Reports from Somalia say hard-line Islamist fighters have seized a town from government troops and continued their attacks in the capital Mogadishu.

Residents and elders in the town of Hudur, northwest of Mogadishu, say fighters from the Islamist insurgent group al-Shabab took control of the town Wednesday after a fierce gun battle. At least 17 people have been reported killed.

Meanwhile, gun and artillery fire continue to be reported in the capital, where insurgents are attacking African Union peacekeepers and government forces. A local human rights group reports at least 29 people were killed in fighting on Tuesday.

Local Islamic clerics have issued statements condemning the fighting. The clerics have been attempting to mediate talks between Islamic fighters and the new Somali government led by President Sheik Sharif Sheik Ahmed.

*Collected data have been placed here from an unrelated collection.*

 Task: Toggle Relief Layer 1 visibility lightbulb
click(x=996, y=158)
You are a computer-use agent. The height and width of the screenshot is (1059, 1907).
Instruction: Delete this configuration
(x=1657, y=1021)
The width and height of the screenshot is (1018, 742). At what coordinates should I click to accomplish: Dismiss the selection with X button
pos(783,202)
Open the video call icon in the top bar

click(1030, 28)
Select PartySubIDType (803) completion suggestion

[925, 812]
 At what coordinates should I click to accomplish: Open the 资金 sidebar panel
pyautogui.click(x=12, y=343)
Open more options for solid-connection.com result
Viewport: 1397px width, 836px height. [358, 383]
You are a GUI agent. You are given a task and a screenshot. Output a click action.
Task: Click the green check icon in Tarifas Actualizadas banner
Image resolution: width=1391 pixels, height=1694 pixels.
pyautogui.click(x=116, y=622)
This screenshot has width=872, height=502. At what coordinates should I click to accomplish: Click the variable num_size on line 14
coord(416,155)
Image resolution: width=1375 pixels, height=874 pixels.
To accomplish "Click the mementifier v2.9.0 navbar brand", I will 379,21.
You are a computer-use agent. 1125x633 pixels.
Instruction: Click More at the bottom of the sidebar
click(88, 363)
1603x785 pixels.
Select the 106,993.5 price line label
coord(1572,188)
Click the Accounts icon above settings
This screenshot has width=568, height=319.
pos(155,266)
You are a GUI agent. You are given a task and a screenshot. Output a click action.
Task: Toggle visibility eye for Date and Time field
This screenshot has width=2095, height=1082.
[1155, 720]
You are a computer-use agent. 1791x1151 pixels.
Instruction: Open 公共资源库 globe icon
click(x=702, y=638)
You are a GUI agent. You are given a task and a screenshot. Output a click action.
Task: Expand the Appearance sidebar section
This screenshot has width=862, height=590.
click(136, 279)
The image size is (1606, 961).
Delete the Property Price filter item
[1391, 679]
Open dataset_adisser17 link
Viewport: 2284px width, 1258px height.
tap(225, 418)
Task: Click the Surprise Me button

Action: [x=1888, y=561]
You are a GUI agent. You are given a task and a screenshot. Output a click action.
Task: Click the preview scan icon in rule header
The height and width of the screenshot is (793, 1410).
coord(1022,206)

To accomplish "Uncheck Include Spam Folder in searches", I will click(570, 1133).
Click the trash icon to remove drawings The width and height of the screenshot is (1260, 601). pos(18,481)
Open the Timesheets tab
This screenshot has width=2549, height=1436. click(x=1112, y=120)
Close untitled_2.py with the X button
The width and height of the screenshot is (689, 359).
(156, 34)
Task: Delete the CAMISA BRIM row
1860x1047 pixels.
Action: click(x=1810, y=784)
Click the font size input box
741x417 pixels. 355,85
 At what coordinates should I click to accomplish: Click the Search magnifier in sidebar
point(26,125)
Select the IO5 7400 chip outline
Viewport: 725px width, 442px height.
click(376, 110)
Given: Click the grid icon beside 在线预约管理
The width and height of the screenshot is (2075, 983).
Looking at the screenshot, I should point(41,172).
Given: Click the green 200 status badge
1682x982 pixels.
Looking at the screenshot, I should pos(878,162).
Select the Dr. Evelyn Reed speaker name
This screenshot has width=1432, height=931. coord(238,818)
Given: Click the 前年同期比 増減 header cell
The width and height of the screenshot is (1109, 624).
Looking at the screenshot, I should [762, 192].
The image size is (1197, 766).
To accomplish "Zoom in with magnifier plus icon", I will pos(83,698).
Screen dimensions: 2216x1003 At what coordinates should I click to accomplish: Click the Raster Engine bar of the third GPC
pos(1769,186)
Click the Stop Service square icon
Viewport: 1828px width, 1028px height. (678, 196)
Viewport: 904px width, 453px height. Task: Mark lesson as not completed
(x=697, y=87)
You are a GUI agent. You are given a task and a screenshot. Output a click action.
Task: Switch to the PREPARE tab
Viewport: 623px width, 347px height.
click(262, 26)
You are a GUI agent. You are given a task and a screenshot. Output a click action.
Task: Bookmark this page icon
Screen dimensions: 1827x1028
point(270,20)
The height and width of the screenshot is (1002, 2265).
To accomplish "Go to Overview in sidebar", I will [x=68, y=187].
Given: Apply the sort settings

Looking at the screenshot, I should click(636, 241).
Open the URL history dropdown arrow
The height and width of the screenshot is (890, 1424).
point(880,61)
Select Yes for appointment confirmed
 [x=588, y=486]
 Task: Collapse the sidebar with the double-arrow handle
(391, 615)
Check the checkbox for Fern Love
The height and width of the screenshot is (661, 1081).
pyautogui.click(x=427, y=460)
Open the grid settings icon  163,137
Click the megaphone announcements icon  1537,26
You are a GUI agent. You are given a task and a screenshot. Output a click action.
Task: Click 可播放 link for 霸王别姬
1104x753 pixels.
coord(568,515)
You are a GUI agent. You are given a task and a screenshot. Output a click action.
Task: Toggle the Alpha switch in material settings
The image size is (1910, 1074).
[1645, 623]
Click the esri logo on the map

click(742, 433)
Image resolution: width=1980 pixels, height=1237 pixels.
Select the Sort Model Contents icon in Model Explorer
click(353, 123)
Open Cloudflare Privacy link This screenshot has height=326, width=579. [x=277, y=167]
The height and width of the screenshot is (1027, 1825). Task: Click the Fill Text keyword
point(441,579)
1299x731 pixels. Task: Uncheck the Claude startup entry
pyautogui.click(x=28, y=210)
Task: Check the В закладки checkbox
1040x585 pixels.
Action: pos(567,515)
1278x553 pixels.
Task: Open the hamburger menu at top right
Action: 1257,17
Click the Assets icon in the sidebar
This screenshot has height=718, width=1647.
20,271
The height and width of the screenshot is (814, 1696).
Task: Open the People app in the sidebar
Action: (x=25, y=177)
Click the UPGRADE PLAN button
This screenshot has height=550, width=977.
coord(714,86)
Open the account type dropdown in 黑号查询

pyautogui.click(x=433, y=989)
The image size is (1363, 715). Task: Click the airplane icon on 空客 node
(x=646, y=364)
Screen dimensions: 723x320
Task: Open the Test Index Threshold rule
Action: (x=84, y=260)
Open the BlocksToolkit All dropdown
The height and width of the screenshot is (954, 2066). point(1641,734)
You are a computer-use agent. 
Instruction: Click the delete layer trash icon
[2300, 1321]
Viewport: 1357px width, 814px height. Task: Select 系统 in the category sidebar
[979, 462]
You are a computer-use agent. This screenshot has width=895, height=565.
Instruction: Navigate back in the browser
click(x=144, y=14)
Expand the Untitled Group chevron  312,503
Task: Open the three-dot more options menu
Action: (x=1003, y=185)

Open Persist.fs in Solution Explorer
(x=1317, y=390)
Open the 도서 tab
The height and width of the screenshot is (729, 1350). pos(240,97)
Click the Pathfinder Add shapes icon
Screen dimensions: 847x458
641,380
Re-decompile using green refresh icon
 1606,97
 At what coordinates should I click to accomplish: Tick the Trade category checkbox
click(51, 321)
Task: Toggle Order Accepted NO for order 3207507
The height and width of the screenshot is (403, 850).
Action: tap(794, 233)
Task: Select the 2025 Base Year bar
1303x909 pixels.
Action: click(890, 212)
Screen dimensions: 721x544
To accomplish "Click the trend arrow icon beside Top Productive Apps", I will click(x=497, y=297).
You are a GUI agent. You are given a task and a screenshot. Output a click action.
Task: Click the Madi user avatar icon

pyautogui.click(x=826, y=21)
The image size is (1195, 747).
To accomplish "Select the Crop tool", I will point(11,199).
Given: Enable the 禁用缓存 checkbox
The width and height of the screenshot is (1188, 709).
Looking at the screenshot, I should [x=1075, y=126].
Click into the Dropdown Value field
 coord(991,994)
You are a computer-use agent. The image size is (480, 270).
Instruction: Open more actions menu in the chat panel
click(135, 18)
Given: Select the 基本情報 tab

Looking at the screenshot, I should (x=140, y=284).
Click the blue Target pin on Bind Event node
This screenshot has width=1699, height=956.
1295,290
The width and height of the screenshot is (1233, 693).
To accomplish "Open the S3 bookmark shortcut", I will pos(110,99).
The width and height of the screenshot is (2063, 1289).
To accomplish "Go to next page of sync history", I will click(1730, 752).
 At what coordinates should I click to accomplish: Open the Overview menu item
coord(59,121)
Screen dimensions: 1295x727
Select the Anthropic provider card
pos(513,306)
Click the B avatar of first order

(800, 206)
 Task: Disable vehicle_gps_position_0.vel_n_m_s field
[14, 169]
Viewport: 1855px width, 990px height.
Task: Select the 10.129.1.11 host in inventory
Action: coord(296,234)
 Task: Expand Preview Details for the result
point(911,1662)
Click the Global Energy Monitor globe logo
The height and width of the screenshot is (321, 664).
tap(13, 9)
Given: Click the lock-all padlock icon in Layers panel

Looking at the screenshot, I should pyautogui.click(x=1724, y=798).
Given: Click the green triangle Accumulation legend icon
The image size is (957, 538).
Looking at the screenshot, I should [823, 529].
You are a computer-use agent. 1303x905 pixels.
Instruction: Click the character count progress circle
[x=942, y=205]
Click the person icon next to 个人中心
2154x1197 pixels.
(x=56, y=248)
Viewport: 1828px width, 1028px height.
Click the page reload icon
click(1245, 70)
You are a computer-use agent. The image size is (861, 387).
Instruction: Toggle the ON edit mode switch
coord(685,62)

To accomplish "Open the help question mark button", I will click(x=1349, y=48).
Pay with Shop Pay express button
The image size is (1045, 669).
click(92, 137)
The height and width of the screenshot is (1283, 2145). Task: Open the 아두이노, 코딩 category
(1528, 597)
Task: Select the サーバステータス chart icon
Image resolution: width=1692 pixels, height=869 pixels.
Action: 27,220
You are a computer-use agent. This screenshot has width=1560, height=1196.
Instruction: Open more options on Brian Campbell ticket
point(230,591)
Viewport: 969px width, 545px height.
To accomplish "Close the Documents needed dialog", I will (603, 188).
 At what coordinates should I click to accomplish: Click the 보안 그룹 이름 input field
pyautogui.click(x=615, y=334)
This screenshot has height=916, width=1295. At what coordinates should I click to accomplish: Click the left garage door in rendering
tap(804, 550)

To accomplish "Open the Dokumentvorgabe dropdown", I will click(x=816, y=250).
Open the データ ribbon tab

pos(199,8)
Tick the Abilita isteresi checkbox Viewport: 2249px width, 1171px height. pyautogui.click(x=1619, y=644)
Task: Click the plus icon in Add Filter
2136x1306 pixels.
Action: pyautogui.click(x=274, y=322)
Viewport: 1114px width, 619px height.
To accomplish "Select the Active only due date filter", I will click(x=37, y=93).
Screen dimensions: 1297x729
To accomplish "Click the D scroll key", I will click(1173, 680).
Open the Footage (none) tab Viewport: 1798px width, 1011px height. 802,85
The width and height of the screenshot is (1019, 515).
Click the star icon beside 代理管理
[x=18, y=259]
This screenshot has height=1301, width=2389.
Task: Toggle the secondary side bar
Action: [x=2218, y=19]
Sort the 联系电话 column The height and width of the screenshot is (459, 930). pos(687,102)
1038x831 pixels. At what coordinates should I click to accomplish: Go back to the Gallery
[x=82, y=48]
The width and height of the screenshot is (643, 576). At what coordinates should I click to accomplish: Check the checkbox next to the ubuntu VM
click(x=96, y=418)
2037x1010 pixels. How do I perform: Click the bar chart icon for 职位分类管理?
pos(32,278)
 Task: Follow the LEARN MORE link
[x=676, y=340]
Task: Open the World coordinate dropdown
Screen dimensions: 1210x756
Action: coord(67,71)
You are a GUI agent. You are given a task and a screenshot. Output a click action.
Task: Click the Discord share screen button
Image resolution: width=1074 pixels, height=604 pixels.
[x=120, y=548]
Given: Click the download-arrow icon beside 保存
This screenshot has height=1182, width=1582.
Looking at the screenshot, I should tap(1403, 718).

The president returned to Mogadishu Monday from Djibouti, where the government has based itself for security reasons.

Meanwhile, the recent attacks on peacekeepers in Somalia has prompted Nigeria to reconsider a planned deployment of troops there. The Nigerian government had pledged 850 officers and soldiers to the African Union mission in Somalia. The mission currently consists of about 3,500 soldiers from Uganda and Burundi.

On Sunday, a suspected suicide bombing at an AU peacekeeping base in Mogadishu killed 11 soldiers from Burundi. Al-Shabab claimed responsibility for the attack.

Mogadishu remains torn by violence despite a recent peace deal between the government and moderate Islamists.

Al-Shabab controls large areas of southern Somalia, while the government controls only parts of Mogadishu. Al-Shabab says it wants to end corruption and insecurity, and impose Islamic law.

Some information for this report was provided by AFP, AP and Reuters.